About Support Systems
Support Systems
In this body of work the simple architectural form of the book support is used to consider the idea of the digitisation of knowledge and the technological shifts underway in the twenty-first century.
Working in the Bodleian Library one morning a disordered pile of pieces of foam in multiple shades of grey and varying sizes caught my eye. Sitting in stark contrast to the meticulous regularity of their environment what struck me was their rejection of the imposed order visible on the surrounding shelves. Unbound and asystematic, these utilitarian poly-foam book supports invited an opportunity to form and reform, an infinite possibility of architectural shapes and combinations.

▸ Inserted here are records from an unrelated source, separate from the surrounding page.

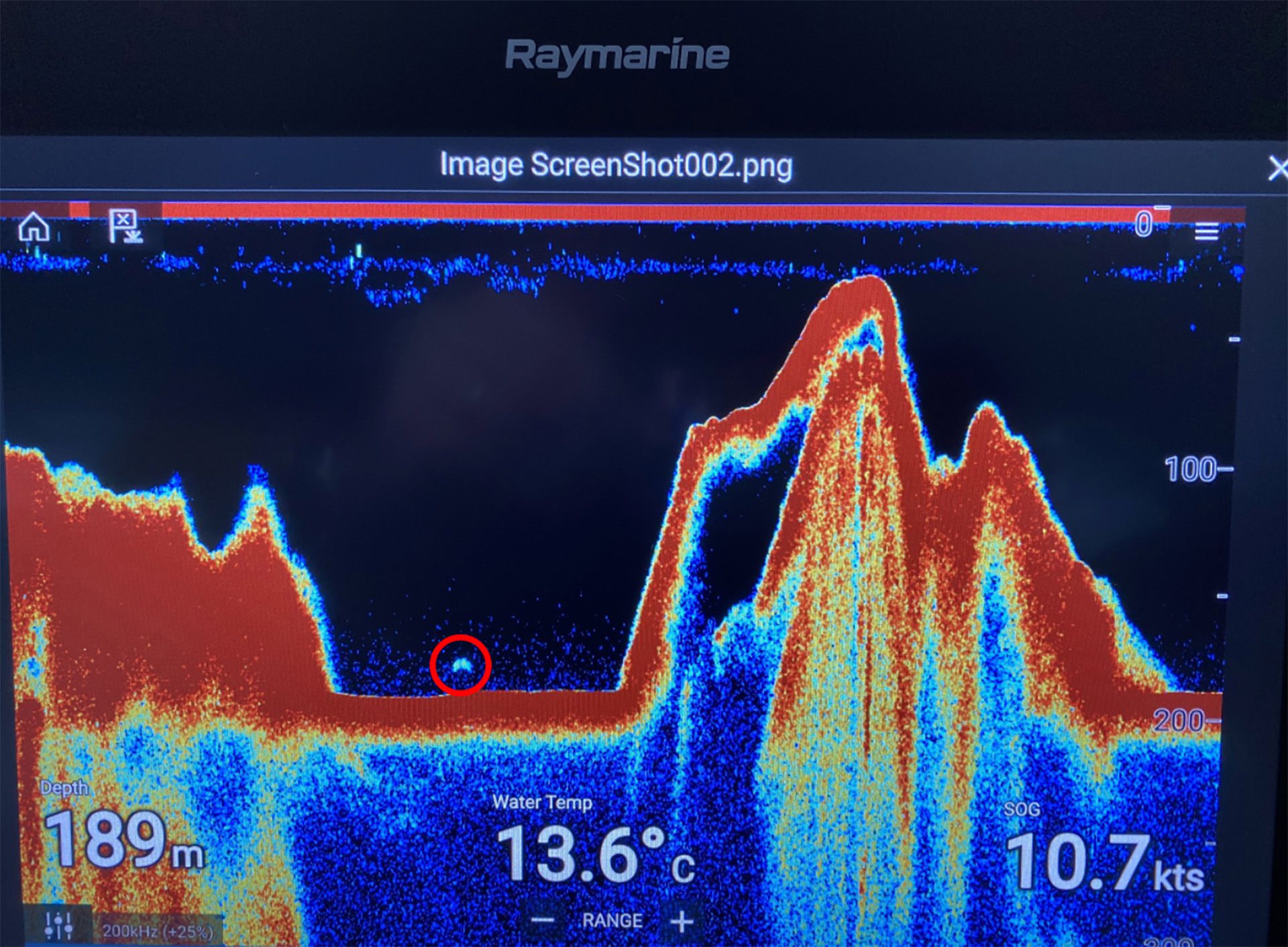Tap the Raymarine logo on the bezel
The height and width of the screenshot is (947, 1288).
(x=616, y=55)
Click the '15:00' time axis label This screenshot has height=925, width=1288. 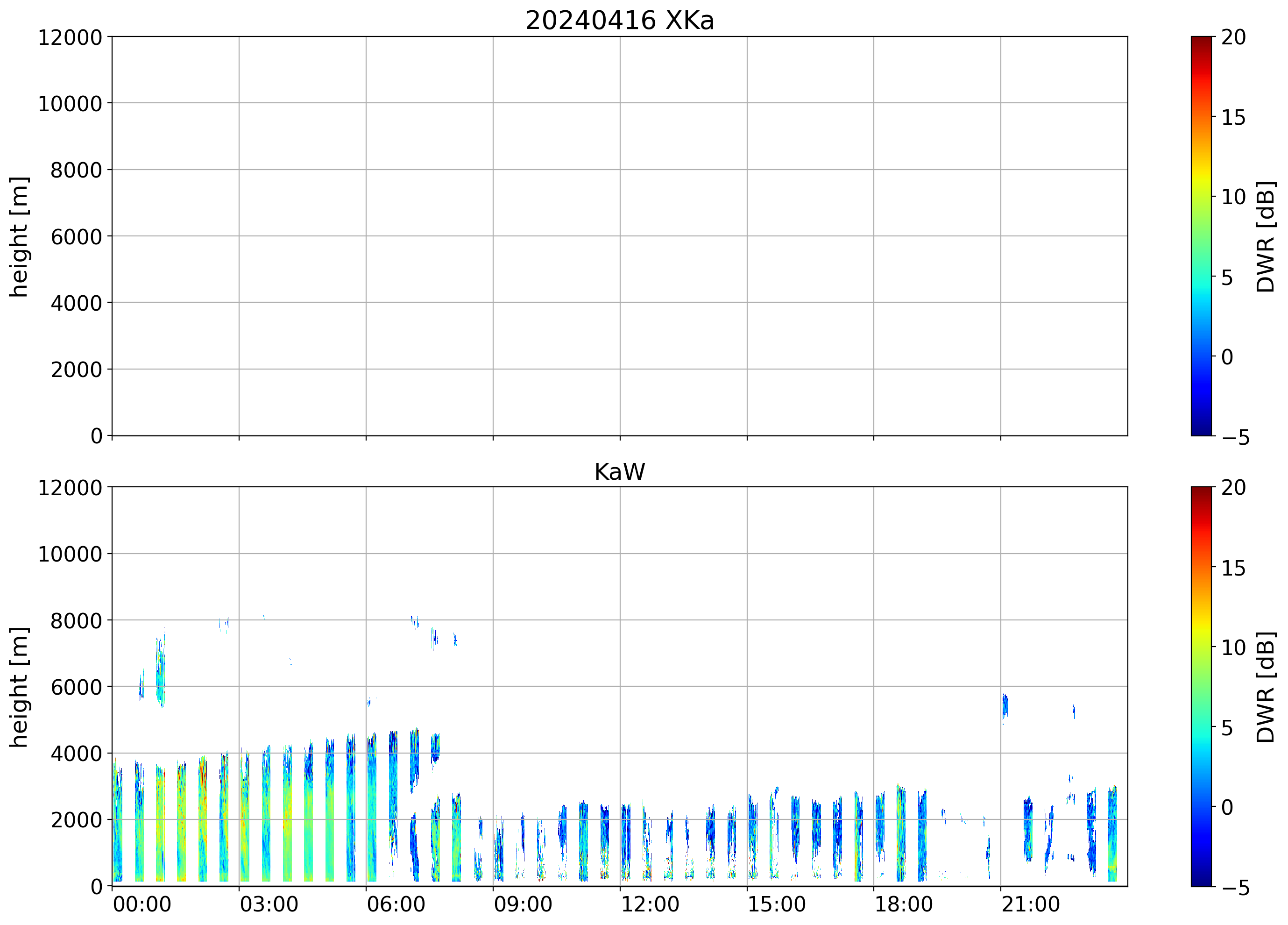point(776,904)
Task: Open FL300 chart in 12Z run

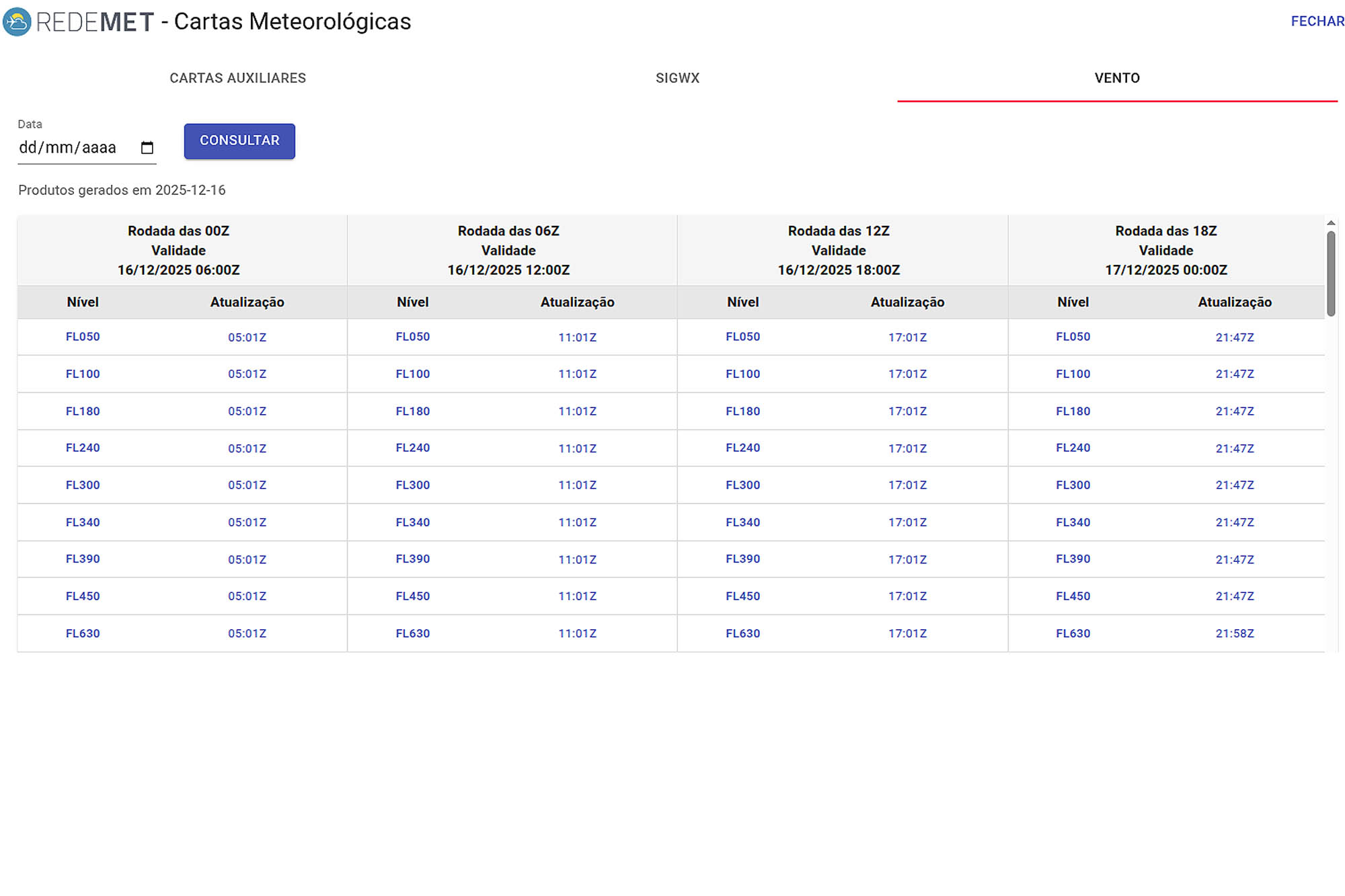Action: tap(742, 485)
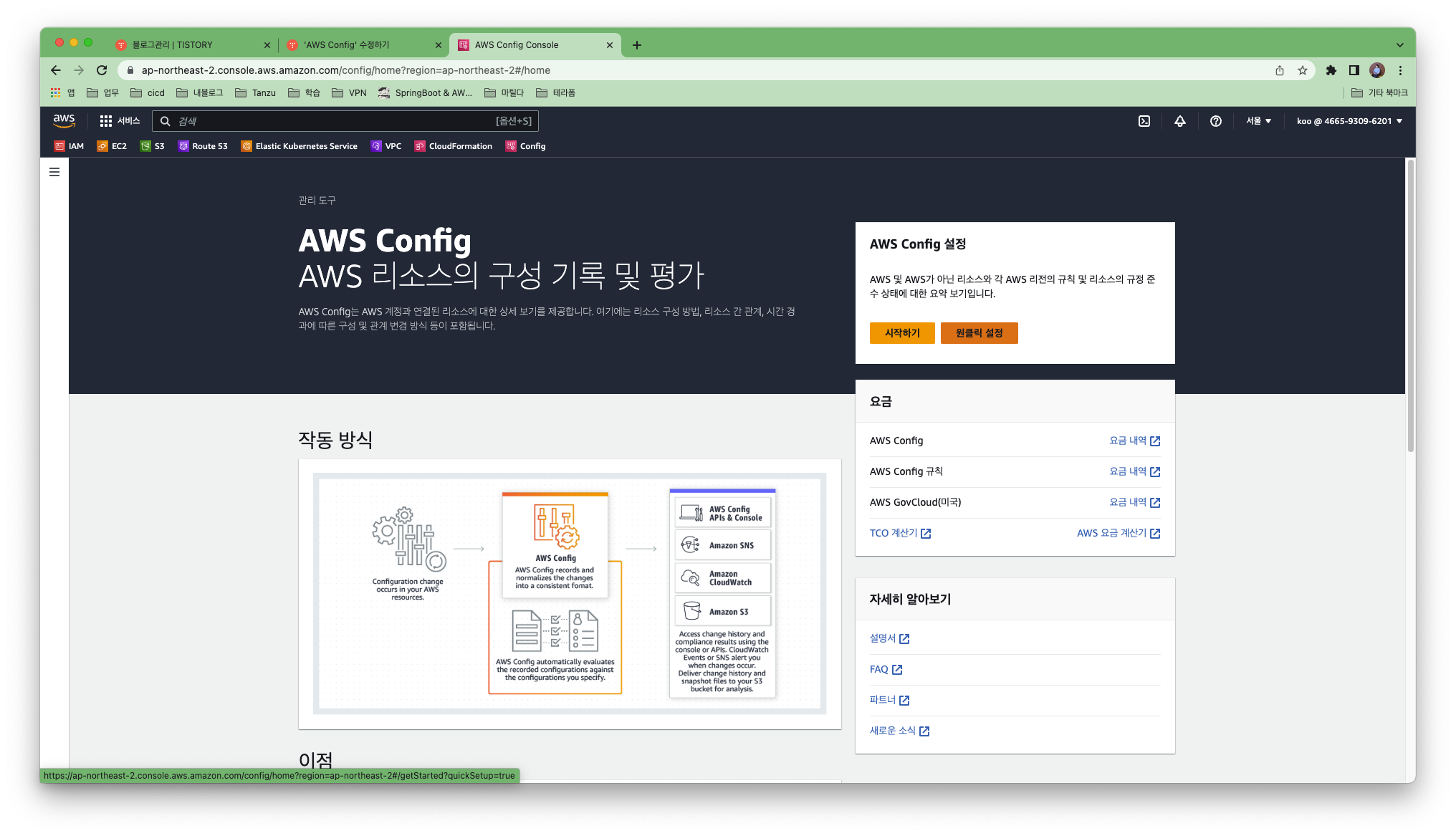1456x836 pixels.
Task: Expand the koo account dropdown menu
Action: [x=1349, y=121]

As I saw them sitting on the desks I was reminded of Paul Valery’s idea of the ‘active presence of absent things’, and saw in these simple structures an opportunity to reflect on the object missing – the book – and to consider the physical shape of its past and the increasingly ‘immaterial’ form it may take in a future where knowledge is progressively digitised. This journey into a digital future is the medium of photography’s own journey too, where photographers grapple with what has been gained and what has been displaced through this advancement. So, these images stand not in reverence for the book, or lamenting its loss but to invite consideration as to the experience of how knowledge is held and viewed today as it becomes increasingly accessed via digital screens.
The materiality of these objects is a physical reminder to many past regimes of knowledge and would, I imagine, hold palpable forensic clues, as such, through traces of leather, metals from lettering and fibres from papers most likely left behind on their surfaces. Designed by Oxford conservator, Christopher Clarkson, for the Bodleian Library, they serve in the support and preservation of books in libraries and museums globally and are designed for both optimum weight bearing and the presenting of the book at an angle comfortable for reading.
In many ways the idea of a reader opening and handling books is at odds with the endeavours of the library and its requirement to preserve often fragile and disintegrating books. Digital content stands in flagrant contrast to this, offering access to information unrestricted by the limitations of the physical. My hope is that, through the absence of the object itself there is a space created to consider both the methods of the past and the future possibilities for the accessing of knowledge.